We spent part of the long Memorial Day weekend with my parents, who live about an hour from us. They also live very close to my brother and his family, including Ryan and Riley’s three cousins on this side of the family.
It was a wonderful weekend. Ryan was more engaged with his cousins than we had ever seen him. They played group games of Wiffle ball and lacrosse, unprompted by any of the adults. We didn’t have to encourage him to come join them as we have on previous visits.
There were other signs of change, too. For the first time that either of us could remember, Ryan did not bring a laptop with us. He used to insist on having one whenever we left the house so that he could type hockey stats if he felt like it. Ryan wasn’t completely disconnected — he still had an iPad and his phone on which to follow the ongoing Stanley Cup Playoffs and post photos to Instagram, it’s just that he decided he didn’t feel the need to type anything.
As we were getting ready to leave early Sunday morning to get home in time for Ryan’s hockey game, the subject of the changes in Ryan’s behavior came up. On the subject of typing stats, my father brought up another reminder of this behavior. Before he typed stats, Ryan used to write them out by hand, in pencil. He writes with heavy pressure on the pencil, something that was a point of contention in the past.

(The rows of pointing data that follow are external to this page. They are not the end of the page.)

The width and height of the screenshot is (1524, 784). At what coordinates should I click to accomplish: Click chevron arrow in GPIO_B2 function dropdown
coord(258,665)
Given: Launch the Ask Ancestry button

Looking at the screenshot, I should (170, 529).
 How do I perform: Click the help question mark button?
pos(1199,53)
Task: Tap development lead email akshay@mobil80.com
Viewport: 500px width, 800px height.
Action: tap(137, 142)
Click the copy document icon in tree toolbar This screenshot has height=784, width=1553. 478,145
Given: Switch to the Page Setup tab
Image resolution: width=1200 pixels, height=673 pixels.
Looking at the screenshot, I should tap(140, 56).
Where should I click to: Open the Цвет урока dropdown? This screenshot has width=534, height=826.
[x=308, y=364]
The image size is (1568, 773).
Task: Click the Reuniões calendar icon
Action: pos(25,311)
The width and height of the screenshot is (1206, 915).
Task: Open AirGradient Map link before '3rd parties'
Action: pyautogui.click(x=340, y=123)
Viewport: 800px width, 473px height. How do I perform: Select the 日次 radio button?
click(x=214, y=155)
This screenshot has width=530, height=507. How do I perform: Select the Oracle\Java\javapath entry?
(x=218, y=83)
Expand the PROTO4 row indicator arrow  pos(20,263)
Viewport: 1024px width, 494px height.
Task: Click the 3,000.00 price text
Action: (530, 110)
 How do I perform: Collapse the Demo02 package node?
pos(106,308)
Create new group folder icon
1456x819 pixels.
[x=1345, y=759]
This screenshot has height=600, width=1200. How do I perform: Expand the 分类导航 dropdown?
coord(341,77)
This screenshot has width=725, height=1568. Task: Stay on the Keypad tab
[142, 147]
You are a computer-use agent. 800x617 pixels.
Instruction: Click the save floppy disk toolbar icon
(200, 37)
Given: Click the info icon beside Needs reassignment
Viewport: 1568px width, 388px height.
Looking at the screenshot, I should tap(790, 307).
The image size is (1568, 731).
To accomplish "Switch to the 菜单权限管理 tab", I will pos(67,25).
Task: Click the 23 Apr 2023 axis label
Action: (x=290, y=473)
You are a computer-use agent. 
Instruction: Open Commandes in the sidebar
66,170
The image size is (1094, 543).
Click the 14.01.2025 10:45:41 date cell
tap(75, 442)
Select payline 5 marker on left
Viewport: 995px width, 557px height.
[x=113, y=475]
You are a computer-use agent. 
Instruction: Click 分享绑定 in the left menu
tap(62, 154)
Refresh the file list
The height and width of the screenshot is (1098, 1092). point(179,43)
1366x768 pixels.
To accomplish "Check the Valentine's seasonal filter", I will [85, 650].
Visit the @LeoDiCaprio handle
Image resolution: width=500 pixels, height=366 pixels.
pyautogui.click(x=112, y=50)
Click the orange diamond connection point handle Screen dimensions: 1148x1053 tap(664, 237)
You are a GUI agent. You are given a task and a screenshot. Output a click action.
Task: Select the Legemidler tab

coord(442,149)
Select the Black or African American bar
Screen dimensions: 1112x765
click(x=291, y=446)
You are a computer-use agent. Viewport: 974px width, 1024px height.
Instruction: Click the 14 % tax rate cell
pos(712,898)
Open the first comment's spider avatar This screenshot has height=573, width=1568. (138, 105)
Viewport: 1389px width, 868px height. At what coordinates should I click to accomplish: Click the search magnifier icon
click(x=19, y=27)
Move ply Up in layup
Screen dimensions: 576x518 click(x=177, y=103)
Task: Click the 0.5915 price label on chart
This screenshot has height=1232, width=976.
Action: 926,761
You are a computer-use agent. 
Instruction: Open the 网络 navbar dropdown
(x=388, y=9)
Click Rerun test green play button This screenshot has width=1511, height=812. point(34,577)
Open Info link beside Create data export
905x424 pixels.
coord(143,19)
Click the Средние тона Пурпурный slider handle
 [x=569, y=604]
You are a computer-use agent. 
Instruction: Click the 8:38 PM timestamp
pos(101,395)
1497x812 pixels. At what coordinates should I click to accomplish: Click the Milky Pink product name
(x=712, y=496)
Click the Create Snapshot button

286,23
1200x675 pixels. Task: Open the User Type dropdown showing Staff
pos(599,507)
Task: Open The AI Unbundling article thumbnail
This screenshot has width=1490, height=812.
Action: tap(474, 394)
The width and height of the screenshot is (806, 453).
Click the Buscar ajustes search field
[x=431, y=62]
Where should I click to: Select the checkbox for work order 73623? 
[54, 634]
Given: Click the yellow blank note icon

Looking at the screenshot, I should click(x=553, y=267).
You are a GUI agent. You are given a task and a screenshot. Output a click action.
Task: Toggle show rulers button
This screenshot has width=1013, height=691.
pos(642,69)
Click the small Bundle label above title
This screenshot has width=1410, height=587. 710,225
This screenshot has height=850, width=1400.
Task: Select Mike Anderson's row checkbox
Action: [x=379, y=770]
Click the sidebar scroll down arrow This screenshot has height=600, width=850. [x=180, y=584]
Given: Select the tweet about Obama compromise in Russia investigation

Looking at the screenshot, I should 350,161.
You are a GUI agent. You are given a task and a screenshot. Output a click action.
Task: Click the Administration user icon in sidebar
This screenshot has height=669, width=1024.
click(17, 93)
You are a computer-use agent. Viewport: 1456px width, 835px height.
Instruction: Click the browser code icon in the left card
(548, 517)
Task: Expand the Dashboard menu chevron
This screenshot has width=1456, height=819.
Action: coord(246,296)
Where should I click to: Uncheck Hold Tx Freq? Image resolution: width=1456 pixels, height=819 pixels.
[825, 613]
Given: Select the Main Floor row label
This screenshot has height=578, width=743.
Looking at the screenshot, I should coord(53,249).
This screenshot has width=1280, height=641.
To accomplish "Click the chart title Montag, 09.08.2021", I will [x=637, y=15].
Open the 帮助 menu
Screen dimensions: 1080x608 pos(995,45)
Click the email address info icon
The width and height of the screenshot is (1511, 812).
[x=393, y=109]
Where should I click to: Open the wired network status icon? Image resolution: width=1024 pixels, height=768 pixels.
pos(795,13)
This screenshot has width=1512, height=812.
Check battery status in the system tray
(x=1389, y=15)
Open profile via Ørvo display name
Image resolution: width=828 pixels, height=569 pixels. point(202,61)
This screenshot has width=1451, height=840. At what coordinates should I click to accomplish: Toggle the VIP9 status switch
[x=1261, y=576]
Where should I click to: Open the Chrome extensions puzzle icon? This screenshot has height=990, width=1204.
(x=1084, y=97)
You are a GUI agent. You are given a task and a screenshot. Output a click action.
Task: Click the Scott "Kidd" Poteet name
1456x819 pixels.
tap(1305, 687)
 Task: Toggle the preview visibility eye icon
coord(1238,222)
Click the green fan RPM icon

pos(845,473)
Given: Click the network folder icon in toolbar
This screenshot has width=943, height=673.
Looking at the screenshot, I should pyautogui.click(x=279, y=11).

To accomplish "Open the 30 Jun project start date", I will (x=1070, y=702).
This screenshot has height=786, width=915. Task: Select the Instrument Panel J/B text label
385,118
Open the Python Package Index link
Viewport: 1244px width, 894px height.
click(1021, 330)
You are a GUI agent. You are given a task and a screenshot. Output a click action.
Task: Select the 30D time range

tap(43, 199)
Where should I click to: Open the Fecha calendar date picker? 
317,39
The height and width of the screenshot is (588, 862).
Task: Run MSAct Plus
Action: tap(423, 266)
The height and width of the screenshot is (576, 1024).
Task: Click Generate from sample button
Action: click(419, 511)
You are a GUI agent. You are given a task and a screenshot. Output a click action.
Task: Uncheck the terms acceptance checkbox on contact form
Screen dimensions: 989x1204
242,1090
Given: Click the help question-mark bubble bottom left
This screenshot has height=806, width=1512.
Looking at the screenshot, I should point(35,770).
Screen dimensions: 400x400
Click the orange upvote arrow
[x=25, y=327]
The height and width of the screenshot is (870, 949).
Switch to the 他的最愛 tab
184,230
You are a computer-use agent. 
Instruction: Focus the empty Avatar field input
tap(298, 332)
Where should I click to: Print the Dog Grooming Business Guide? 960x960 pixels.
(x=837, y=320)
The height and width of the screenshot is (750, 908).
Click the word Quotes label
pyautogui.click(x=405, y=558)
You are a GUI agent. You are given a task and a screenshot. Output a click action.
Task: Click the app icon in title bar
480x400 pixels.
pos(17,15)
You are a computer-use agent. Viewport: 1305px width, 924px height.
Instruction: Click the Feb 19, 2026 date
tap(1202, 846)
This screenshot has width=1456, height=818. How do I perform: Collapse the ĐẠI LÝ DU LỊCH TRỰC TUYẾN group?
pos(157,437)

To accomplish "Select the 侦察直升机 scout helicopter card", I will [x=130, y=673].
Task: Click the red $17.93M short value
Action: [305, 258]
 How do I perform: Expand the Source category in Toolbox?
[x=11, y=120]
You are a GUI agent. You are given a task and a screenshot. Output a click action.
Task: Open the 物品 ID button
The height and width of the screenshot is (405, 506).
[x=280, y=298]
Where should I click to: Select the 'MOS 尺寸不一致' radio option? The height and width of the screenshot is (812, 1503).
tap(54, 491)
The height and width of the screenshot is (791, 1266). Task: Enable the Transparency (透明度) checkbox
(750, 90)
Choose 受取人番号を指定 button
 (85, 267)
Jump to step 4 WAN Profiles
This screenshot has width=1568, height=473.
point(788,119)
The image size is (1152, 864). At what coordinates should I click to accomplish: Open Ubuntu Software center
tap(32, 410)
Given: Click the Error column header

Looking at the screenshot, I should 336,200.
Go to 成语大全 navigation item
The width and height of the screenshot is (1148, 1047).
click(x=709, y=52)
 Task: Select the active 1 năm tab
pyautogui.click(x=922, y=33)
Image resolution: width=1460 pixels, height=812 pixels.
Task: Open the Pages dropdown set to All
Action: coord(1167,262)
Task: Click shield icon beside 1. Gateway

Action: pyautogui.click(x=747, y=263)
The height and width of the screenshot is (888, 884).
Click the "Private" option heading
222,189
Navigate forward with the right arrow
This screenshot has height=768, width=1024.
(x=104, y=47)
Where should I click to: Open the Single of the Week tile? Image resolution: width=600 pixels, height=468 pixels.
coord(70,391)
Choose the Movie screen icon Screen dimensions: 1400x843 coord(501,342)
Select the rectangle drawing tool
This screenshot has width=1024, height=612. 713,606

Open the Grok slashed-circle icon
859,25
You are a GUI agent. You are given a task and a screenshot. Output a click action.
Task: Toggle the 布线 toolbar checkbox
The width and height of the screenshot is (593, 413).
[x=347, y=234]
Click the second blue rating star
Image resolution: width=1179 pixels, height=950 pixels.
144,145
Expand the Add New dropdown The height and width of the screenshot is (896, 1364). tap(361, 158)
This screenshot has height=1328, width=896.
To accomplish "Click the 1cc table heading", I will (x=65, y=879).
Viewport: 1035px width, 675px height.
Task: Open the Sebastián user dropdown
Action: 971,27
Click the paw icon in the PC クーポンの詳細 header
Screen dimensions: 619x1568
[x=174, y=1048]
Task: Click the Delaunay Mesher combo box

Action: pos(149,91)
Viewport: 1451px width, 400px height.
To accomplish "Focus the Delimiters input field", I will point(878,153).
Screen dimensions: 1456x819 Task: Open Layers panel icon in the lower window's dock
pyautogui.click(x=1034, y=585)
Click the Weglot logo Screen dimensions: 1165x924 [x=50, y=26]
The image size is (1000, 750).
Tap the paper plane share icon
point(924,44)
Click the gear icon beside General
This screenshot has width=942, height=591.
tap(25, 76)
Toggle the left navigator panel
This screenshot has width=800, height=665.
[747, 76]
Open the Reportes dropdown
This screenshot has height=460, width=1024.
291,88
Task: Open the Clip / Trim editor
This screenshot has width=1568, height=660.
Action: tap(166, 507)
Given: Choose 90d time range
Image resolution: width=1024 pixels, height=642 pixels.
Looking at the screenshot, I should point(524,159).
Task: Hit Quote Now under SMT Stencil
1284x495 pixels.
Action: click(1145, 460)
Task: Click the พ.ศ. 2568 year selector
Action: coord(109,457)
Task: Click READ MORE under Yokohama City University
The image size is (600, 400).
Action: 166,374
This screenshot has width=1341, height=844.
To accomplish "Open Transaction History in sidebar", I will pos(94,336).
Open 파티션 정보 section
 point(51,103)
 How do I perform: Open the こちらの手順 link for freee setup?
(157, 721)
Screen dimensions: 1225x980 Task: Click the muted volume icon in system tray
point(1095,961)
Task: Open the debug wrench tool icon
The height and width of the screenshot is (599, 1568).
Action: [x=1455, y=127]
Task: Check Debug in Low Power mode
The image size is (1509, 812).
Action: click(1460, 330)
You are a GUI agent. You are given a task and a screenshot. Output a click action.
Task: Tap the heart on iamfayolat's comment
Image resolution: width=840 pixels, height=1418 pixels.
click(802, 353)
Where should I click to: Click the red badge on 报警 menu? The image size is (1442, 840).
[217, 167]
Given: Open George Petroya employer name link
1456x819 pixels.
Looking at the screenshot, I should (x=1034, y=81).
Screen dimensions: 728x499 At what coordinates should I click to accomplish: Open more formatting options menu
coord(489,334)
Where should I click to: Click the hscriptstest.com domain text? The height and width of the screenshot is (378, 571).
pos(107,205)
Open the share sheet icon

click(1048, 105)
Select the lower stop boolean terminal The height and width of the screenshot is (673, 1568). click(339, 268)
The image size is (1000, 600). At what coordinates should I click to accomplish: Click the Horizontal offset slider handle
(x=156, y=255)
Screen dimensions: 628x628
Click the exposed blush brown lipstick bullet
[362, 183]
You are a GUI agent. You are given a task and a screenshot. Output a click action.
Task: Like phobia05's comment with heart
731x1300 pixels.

Our dining room table contains the scars of years of kids’ homework and hockey stats. So does our coffee table. An archeologist could have a field day doing pencil rubbings on the surface of either. It turns out that, despite our efforts to prevent the same thing from happening at my parents’ house, there are visible pencil marks on their kitchen table.
My dad mentioned how he notices them every now and then. Veronica remarked that she had seen them the day before and even admitted to strategically moving a place mat to conceal them. My dad said they had looked into having the table, an antique, resurfaced, but my mother said she actually preferred it this way — that Ryan’s writings had added a record of an important family memory to a family heirloom.
After the discussion I went and looked for myself. Sure enough, they were clearly visible on one side of the table — the shallow imprints of Ryan’s block-ish, all caps printing. I saw the names of NHL teams. I made out one player’s name — former Devils goalie Martin Brodeur.
I took a picture. While I wish he hadn’t permanently marked their furniture, there was part of me that was glad Ryan left this historical imprint of his former activities. They are a record of a time in his life when he engaged in certain behaviors that allowed him to feel comfortable when we were out of the house.
They were akin to carving one’s name in a tree in the yard (not that I ever, ahem, did that), except unintentional.
Just another sign, as it turns out, of Ryan leaving his mark on the world around him.